#### WORK ORDER:
Leaving the pictures aside, transcribe only and exactly the lines from the one with "is (717, 1275)." through the end of the entries, both included.

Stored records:
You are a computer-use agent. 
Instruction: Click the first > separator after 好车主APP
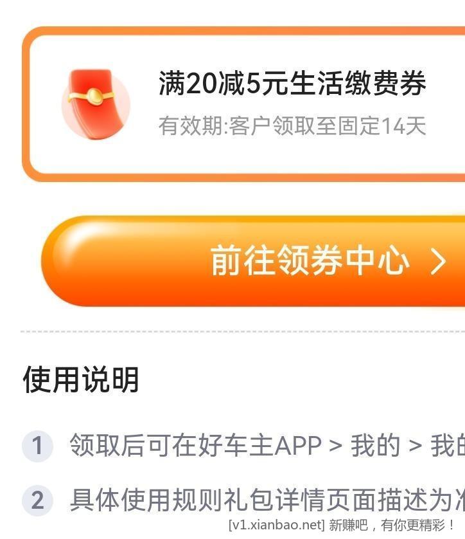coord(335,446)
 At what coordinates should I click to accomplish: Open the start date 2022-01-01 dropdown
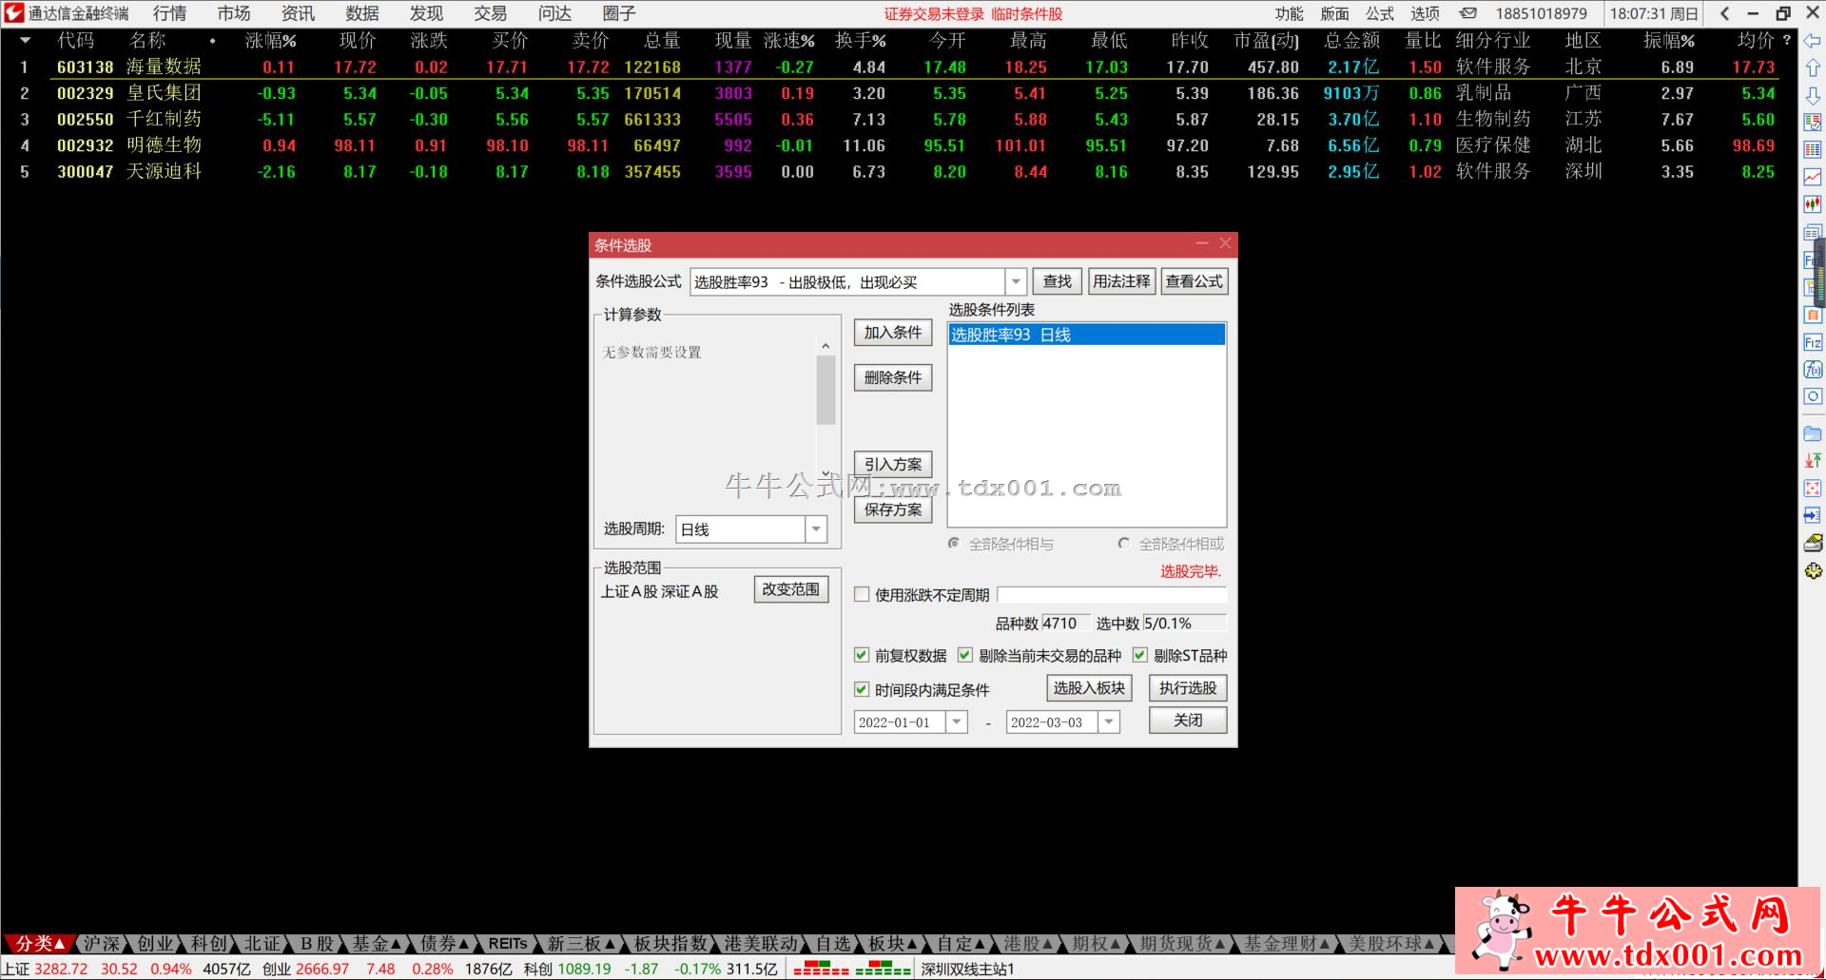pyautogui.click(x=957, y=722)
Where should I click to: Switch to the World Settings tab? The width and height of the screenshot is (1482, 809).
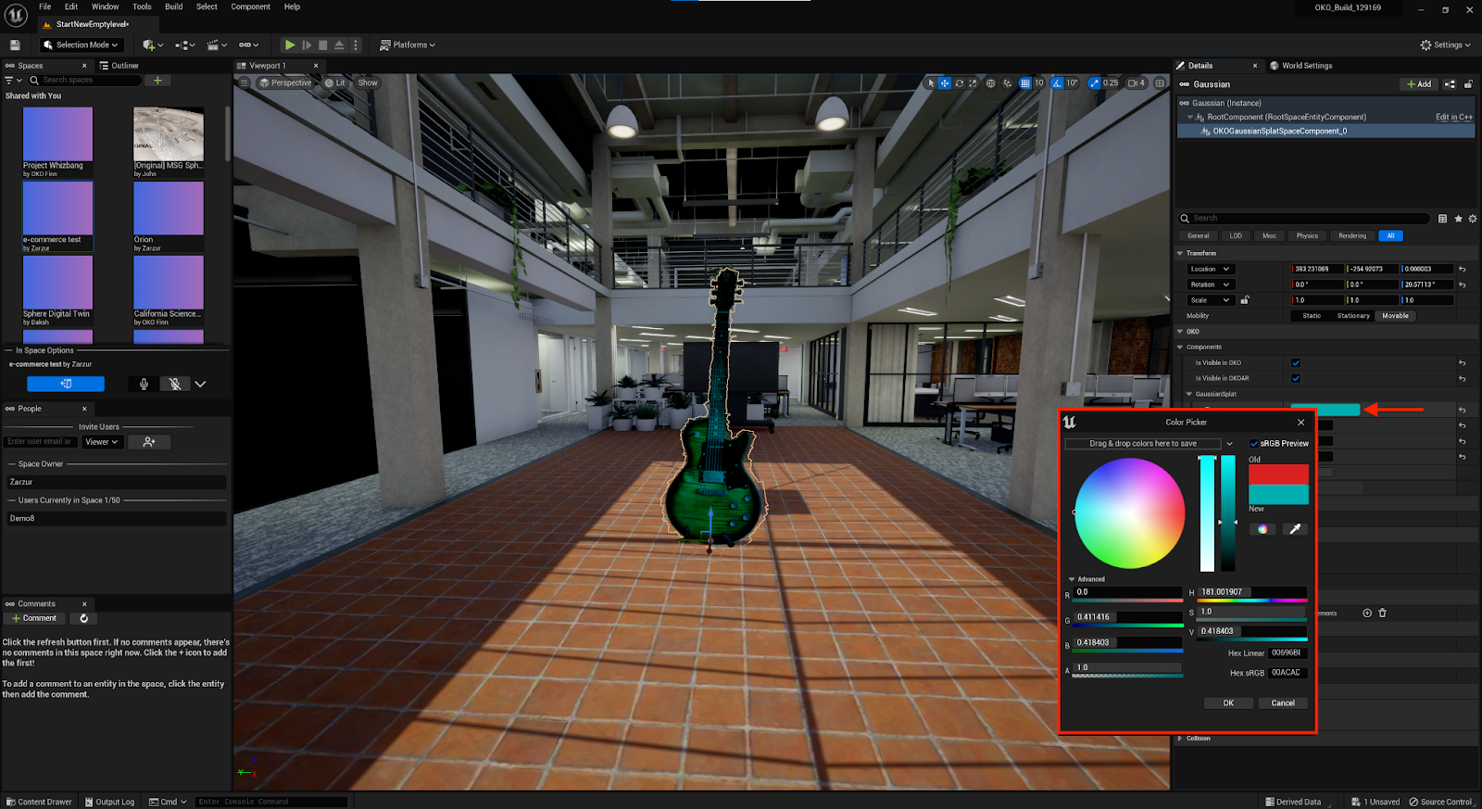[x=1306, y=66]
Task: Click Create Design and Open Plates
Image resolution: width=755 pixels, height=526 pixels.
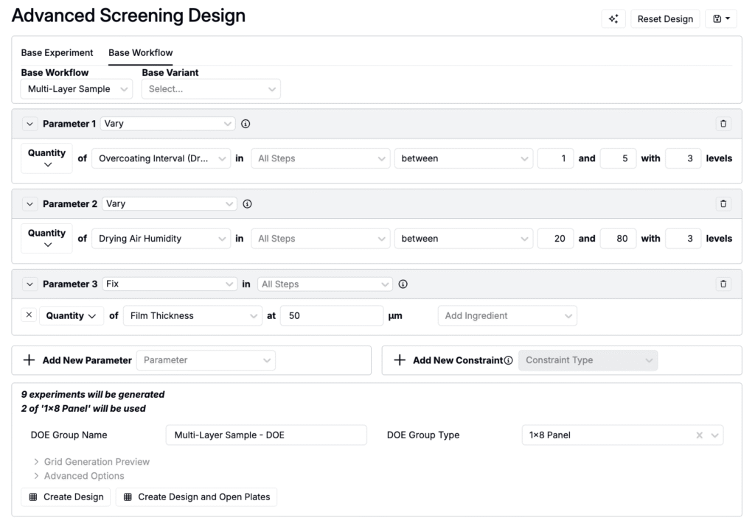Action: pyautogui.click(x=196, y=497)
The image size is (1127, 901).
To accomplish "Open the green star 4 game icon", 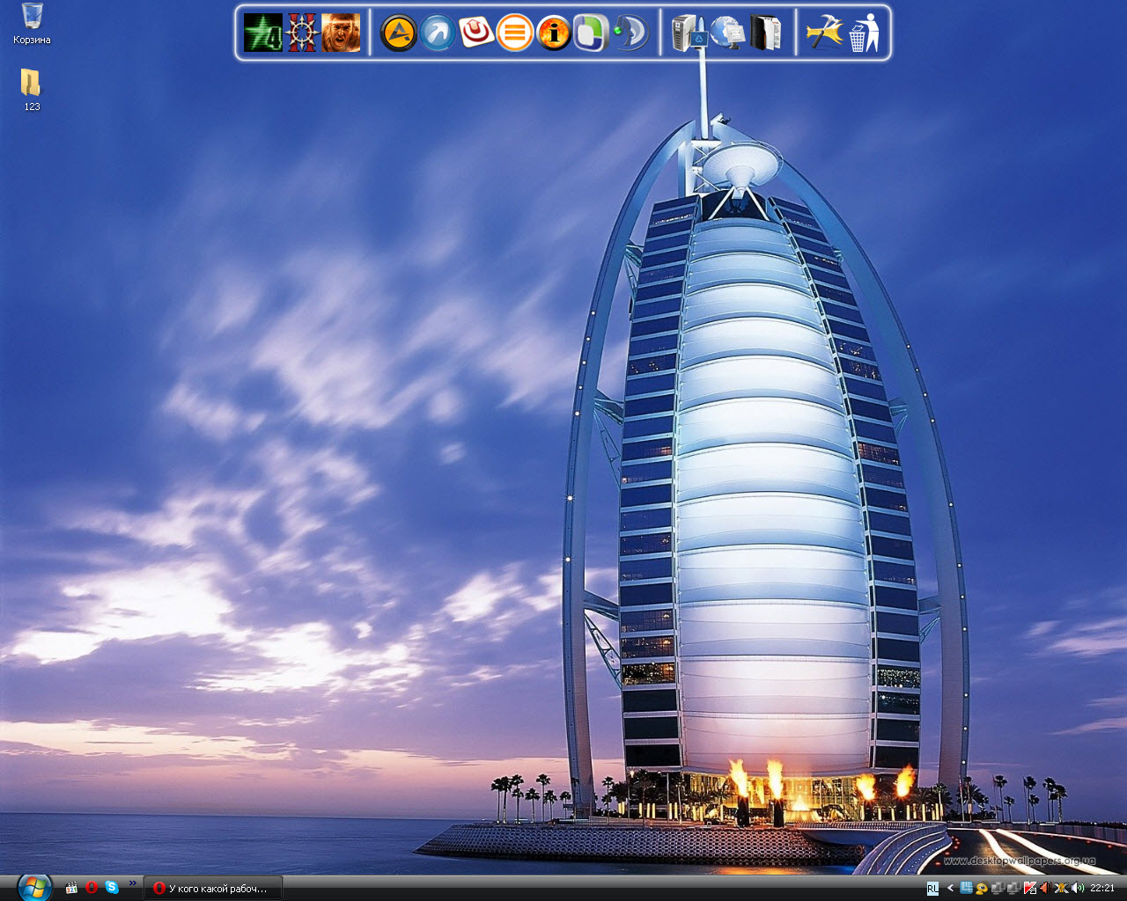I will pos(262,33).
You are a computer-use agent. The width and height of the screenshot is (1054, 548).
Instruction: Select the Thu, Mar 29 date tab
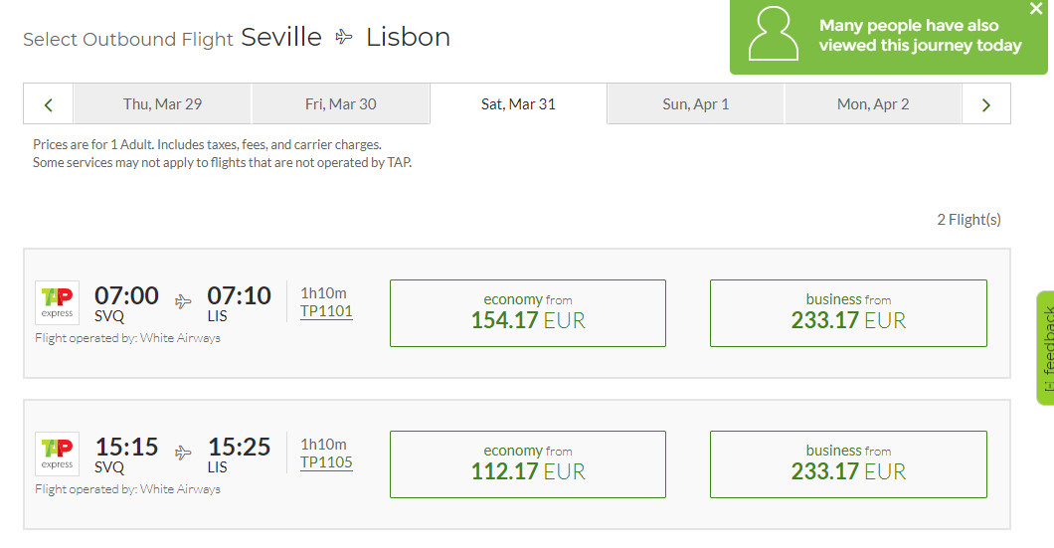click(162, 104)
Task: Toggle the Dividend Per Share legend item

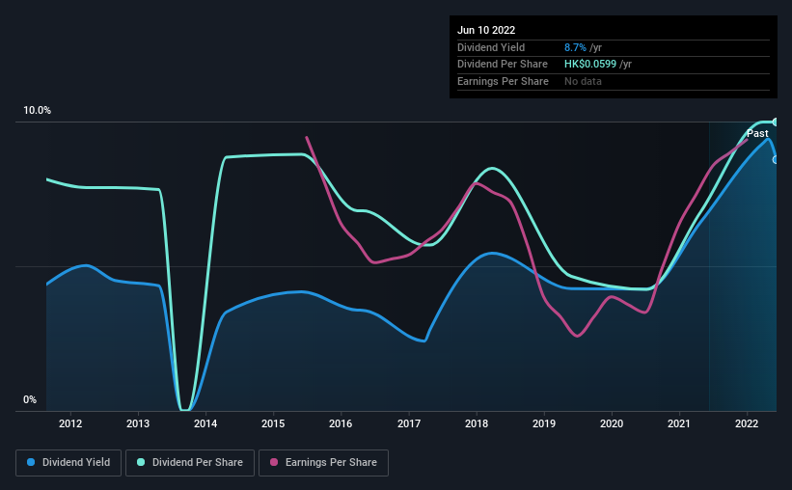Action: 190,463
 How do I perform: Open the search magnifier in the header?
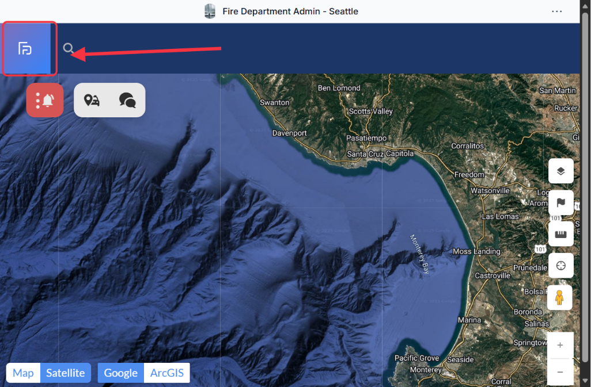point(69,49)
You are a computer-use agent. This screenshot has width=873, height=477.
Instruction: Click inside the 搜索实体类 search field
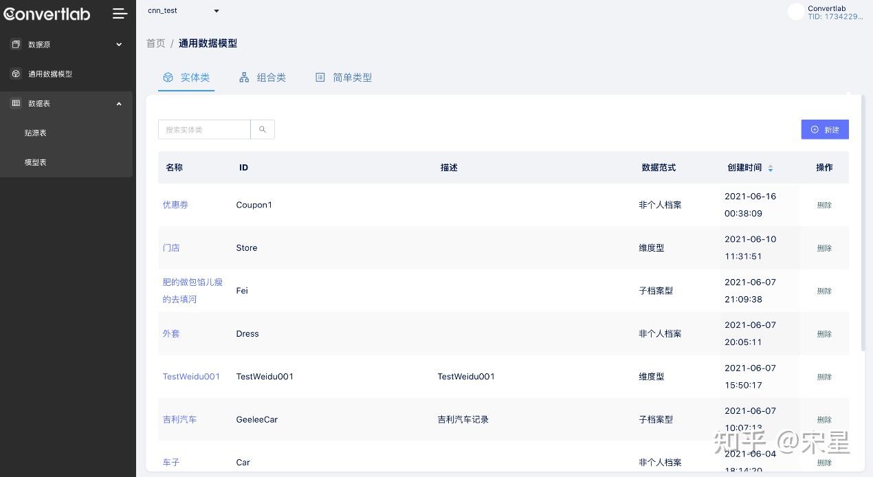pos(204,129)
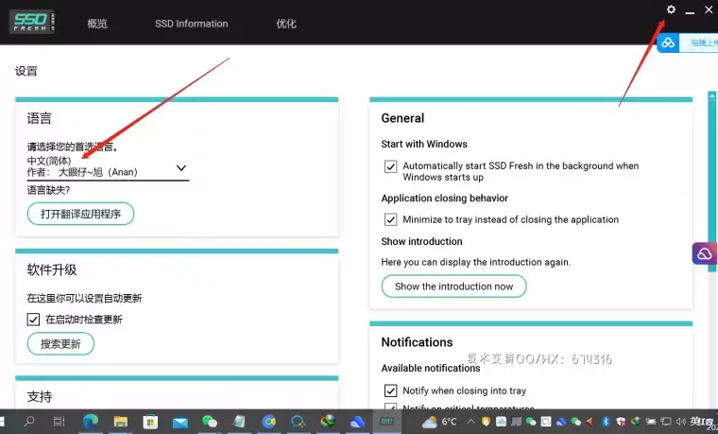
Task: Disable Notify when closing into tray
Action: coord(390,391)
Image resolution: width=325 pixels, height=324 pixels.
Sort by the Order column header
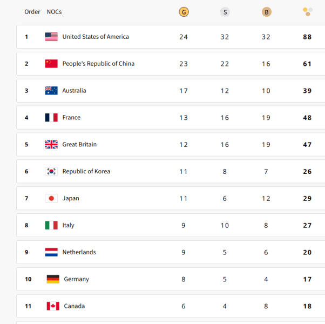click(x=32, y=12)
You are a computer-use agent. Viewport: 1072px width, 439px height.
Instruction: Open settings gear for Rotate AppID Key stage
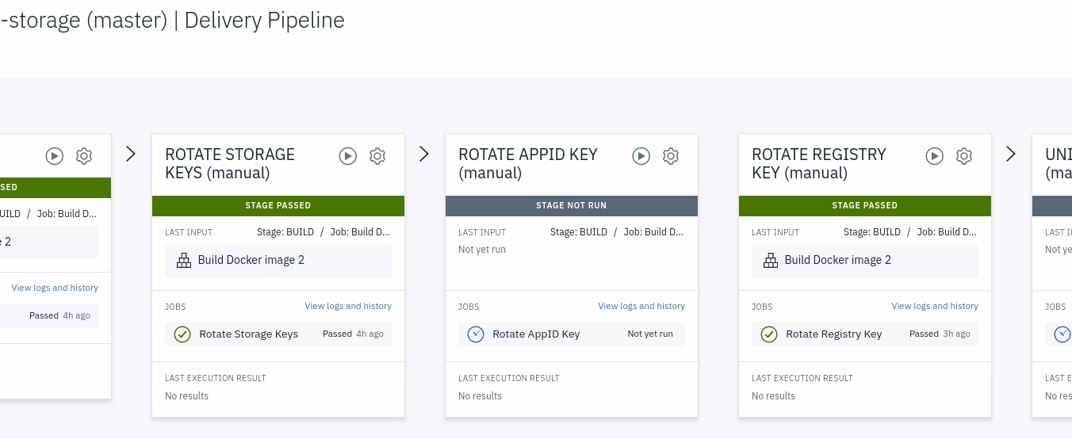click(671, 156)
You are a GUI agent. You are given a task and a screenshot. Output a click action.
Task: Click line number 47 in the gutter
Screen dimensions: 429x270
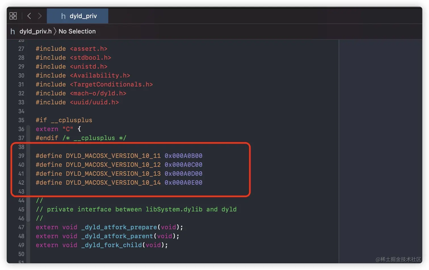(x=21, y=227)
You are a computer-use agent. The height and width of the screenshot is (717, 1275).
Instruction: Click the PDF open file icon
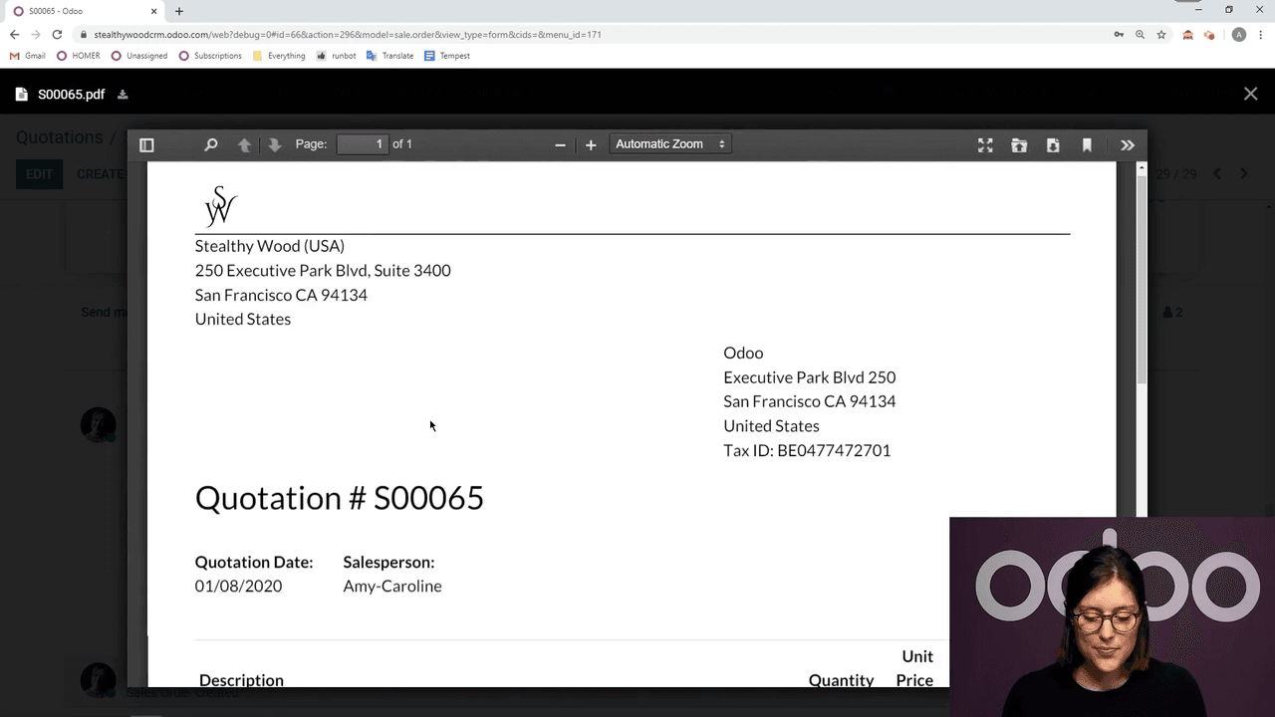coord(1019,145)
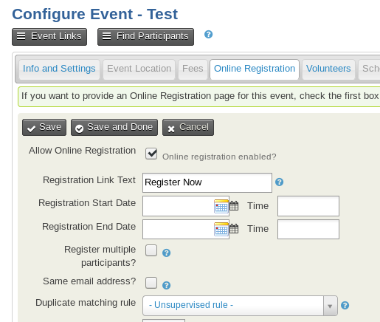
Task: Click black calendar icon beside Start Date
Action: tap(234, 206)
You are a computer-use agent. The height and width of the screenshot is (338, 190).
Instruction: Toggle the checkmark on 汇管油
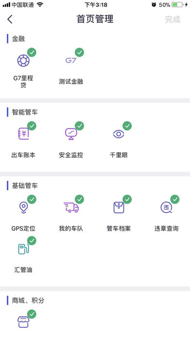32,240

#### SOLUTION:
You are a computer-use agent. The height and width of the screenshot is (717, 1275).
Instruction: Click the PDF open file icon
coord(1019,145)
Task: Click black calendar icon beside Start Date
Action: tap(234, 206)
You are a computer-use agent. The height and width of the screenshot is (338, 190).
Instruction: Toggle the checkmark on 汇管油
32,240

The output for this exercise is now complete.